In support of this contention he pointed out that on DeLarmi's application form in the area marked "For Civil Service Department Use Only," the boxes which were checked showing the Department's action were (1) "Provisional Appointment," (2) "Approval Pending," and (3) "Disposition of Certification." The box which would have shown approval of provisional appointment pending open competitive examination was not checked. (We note that on Duggan's form the boxes for "Provisional Appointment," "Approval Pending" *506 and "Open Competitive Examination" were checked.) The borough asserted by affidavit that plaintiffs were aware of and on October 12, 1973 received hand-delivered notification of the examination.

On or about December 18, 1973 plaintiffs completed the 60-day police training course given by the New Jersey Department of Law and Public Safety Police Training Commission at Sea Girt, New Jersey, and were awarded the New Jersey State Qualifying Certificate.

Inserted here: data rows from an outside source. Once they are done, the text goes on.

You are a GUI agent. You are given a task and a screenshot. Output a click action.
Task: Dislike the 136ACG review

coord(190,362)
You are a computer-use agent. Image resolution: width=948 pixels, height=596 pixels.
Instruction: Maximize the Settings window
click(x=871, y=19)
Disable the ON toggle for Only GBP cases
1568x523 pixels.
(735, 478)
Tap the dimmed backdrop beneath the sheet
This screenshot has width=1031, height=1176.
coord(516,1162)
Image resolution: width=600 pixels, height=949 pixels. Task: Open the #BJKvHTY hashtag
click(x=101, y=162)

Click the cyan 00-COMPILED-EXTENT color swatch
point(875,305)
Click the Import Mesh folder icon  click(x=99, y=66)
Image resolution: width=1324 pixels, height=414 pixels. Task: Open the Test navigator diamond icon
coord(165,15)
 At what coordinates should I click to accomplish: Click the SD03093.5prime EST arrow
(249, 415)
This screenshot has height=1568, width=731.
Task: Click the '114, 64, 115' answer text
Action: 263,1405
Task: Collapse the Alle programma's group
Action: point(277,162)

On January 8, 1974 plaintiffs were notified by letter that they were requested to meet with the acting chief of police, the borough administrator and the police commissioner on January 11, 1974. Following that meeting plaintiffs were dismissed from the Fort Lee Police Department, effective January 17, 1974.

The sole ground for dismissal was that a competitive examination had been held and the Civil Service Commission had pursuant thereto promulgated an eligible list of 387 persons available for appointment as patrolmen, and in accordance with Civil Service Rule 1-14.1 plaintiffs' provisional appointments had to be terminated. Plaintiffs had not taken the competitive examination.

The trial judge found that the Borough of Fort Lee had employed the plaintiffs provisionally, had afforded them training required by N.J.S.A. 52:17B-69, had notified them of the Civil Service open competitive examination, and concluded that such examination was a legitimate requirement and not an "artificial barrier" to employment interdicted by § 4876(c) (18) of the E.E.A. He thereupon entered final judgment dismissing plaintiffs' complaint but restrained the discharge of plaintiffs pending disposition of this appeal.

Plaintiffs contend the trial judge erred (1) in not compelling the borough to appoint them as permanent police officers in light of 42 U.S.C.A. § 4871 et seq. (the Emergency Employment Act of 1971) and N.J.S.A. 52:17B-66, and (2) in not finding that the borough, by availing *507 itself of federal funds under the E.E.A., waived any and all Civil Service requirements regarding plaintiffs.

The Emergency Employment Act of 1971, P.L. 92-54, 42 U.S.C.A. § 4871 et seq., provided in pertinent part:

(c) Required provisions — veterans, special consideration. An application for financial assistance for a public service employment program under this Act shall include provisions setting forth — * * *

* * * * * * * *

(18) assurances that the program will, to the maximum extent feasible, contribute to the elimination of artificial barriers to employment and occupational advancement, including civil service requirements which restrict employment opportunities for the disadvantaged. [42 U.S.C.A. § 4876(c).]

In this connection, however, it is also noted that subsection (15) provided for

* * * assurances that agencies and institutions to whom financial assistance will be made available under this chapter will undertake analysis of job descriptions and a reevaluation of skill requirements at all levels of employment, including civil service requirements and practices relating thereto, in accordance with regulations promulgated by the Secretary; * * *.